# Time to say goodbye



## Echinopsis (4. Aug. 2012)

Hallo zusammen,

die letzten 2,5 Jahre seit meinem Moderatorenantritt hat sich sehr viel getan - sowohl beruflich als auch privat.
Leider merke ich die letzten Wochen - Monate dass ich nichtmehr die Zeit fürs Forum aufbringen kann, die ich gerne aufbringen möchte.
Bevor es nurnoch zur Belastung wird ist es am Besten da Schluss zu machen, wo es noch am schönsten ist.

Aus diesem Grund möchte ich mich bei euch für diese tolle Zeit hier im Forum bedanken, die ich nie vergessen werde! Ich habe hier viele tolle Menschen kennengelernt - und das meine ich vollkommen ehrlich - viele tolle Veranstaltungen erlebt, viele klasse TT`s miterleben dürfen - und die FTT`s dürfen natürlich auch nicht fehlen.
Es hat mir hier verdammt viel Spaß gemacht mit euch dieses Forum zu gestalten und ich kann Euch allen nur für diese tolle Zeit danken!

◆ **Bereitgestellte Daten**:
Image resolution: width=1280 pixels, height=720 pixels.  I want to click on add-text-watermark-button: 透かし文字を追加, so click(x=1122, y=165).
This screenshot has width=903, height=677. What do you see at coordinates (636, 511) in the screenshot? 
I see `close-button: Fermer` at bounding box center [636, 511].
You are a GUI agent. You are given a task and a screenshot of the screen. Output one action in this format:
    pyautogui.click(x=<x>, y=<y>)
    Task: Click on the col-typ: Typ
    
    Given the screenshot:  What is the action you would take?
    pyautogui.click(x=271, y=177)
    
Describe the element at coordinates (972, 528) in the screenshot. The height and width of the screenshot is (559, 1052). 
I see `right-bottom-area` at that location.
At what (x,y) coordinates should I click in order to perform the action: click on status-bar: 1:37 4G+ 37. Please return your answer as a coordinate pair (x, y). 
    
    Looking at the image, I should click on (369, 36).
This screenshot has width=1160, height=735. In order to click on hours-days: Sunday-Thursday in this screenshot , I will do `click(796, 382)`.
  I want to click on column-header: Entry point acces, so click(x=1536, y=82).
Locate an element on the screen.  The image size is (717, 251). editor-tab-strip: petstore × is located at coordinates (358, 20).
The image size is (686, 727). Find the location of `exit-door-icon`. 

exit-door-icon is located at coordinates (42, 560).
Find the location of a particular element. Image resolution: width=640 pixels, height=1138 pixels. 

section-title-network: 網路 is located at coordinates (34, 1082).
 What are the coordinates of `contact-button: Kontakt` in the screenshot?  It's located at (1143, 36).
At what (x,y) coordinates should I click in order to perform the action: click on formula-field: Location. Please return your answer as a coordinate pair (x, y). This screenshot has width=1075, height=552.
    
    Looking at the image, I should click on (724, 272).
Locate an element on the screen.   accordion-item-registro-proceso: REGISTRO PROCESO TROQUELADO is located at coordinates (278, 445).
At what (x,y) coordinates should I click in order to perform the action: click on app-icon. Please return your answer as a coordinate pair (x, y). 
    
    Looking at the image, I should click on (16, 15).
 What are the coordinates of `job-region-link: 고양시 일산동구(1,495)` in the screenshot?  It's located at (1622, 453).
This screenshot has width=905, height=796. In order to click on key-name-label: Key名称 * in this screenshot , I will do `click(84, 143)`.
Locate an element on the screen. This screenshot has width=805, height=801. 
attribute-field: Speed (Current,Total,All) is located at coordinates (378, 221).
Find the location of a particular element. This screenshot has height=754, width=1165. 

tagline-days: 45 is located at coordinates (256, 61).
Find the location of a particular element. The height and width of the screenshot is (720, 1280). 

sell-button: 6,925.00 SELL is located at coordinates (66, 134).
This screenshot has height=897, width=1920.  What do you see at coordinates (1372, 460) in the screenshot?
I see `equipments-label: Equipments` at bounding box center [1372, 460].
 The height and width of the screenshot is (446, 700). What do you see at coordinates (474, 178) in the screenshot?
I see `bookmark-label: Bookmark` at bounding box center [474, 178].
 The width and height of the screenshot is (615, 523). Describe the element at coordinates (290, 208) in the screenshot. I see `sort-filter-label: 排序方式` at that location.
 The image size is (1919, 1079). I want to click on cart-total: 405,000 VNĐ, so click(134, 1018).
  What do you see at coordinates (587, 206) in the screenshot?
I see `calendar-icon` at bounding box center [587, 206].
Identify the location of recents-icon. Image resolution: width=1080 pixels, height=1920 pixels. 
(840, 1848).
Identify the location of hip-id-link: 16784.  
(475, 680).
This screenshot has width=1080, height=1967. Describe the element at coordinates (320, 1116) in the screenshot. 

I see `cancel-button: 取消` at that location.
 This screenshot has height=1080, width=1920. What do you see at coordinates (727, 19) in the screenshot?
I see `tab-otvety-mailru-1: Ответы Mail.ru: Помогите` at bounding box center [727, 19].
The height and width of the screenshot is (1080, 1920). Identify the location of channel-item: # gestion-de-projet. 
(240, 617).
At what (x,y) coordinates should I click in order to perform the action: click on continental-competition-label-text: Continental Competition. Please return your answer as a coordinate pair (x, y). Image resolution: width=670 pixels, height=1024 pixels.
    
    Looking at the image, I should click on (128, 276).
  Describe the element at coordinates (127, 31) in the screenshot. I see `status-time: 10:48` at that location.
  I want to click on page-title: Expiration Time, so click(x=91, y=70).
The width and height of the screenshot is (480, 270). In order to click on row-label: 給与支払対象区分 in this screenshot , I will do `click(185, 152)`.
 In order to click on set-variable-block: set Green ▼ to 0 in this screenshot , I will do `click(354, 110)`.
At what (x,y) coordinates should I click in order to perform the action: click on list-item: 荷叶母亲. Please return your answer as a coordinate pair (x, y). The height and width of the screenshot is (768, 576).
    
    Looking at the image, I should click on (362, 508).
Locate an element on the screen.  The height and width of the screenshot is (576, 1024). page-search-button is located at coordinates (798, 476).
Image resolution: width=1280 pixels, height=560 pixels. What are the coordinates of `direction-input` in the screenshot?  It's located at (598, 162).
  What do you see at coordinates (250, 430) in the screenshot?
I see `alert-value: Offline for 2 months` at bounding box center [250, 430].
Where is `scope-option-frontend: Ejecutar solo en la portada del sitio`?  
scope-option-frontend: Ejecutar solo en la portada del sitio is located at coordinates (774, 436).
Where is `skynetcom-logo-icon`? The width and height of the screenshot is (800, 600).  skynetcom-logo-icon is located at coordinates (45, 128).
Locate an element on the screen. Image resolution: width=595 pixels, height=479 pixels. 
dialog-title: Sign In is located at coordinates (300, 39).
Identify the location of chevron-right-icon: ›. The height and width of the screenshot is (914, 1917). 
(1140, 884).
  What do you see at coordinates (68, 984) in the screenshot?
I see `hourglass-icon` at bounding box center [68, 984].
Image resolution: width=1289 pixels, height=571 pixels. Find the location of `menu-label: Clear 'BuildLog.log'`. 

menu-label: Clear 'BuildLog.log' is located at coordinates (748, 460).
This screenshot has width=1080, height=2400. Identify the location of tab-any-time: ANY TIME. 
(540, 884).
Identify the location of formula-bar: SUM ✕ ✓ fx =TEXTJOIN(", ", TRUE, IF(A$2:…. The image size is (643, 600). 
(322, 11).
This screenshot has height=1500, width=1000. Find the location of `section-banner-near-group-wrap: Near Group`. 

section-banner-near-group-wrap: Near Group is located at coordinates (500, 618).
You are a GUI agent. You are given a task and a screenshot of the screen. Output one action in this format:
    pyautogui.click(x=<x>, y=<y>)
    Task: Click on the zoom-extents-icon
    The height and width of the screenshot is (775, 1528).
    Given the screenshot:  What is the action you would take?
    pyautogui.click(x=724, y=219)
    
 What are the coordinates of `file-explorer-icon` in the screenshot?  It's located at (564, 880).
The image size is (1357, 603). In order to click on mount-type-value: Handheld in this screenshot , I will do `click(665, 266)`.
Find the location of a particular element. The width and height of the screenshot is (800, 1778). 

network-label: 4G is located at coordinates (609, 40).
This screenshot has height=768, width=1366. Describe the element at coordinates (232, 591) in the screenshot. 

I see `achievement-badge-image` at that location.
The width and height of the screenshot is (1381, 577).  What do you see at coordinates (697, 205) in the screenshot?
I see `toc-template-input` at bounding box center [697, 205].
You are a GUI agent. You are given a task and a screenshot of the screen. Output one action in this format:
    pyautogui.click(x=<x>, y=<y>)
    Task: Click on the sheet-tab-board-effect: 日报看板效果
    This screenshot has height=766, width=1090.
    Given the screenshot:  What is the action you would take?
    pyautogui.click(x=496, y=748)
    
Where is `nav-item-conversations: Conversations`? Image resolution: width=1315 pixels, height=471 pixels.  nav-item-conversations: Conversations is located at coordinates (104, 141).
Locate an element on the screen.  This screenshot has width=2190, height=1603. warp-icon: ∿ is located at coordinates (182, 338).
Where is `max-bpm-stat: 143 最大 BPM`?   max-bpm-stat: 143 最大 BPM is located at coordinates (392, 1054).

◆ **Zu erledigende Aufgaben**:
a) Benenne in den Einträgen „pixels“ in „px“ um, und zwar nur im Abschnitt vom Anfang der Einträge bis einschließlich der Zeile mit „center [636, 511].“. Gib nur diesen Abschnitt wieder und lass alles Übrige darin unverändert.
b) Schreib den Abschiedsbeitrag aus dem Forum im Anschluss an seinen letzten Satz weiter.
Der Auszug und die Einträge haben nichts miteinander zu tun und stammen aus unterschiedlichen Quellen.

◆ **Ergebnisse der Aufgaben**:
a)
Image resolution: width=1280 px, height=720 px.  I want to click on add-text-watermark-button: 透かし文字を追加, so click(x=1122, y=165).
This screenshot has width=903, height=677. What do you see at coordinates (636, 511) in the screenshot? 
I see `close-button: Fermer` at bounding box center [636, 511].

b)
Vielleicht gibt es ja irgendwann ein Comeback wenn mich das Team noch gebrauchen kann  .Macht einfach weiter so wie bisher! Ich möchte nur nicht sang und klanglos als Moderator hier verschwinden sondern nochmal kurz "servus" sagen. Danke 

Viele Grüße und allen eine schöne Zeit!
Daniel


----------



## Vera44 (4. Aug. 2012)

*AW: Time to say goodbye*

Hallo Daniel!

Das ist aber sehr schade  Ich hoffe Du schaust trotzdem ab und an ins Forum.
Ich hatte mich doch schon sooo gefreut Dich im nächsten Jahr kennenzulernen.


----------



## mitch (4. Aug. 2012)

*AW: Time to say goodbye*

Hallo Daniel,

 & 

"*Wat mutt dat mutt*" würden die nördlichen Eismeerfranken sagen 


den Teich hast du aber noch


----------



## Echinopsis (4. Aug. 2012)

*AW: Time to say goodbye*

Na klar mitch 

@Vera: Wieso nicht? Ich werde versuchen zu kommen, das habe ich versprochen und das steht auch


----------



## lotta (4. Aug. 2012)

*AW: Time to say goodbye*

Hallo Daniel,
ich bin zwar noch recht neu in diesem forum,
habe aber schon viel bei euch gelernt ! sicher auch dank deiner mitarbeit.
deshalb möchte ich mich bei dir , für dein engagement in diesem forum, wie auch den anderen bedanken 
und
dir alles gute wünschen
liebe grüße lotta


----------



## Vera44 (4. Aug. 2012)

*AW: Time to say goodbye*

Das ist schön Daniel:freu


----------



## lissbeth66 (4. Aug. 2012)

*AW: Time to say goodbye*

Danke für Deine Hilfe die ich bei meinem Eintritt hier erfahren durfte . Hoffe man liest sich ab und zu noch mal.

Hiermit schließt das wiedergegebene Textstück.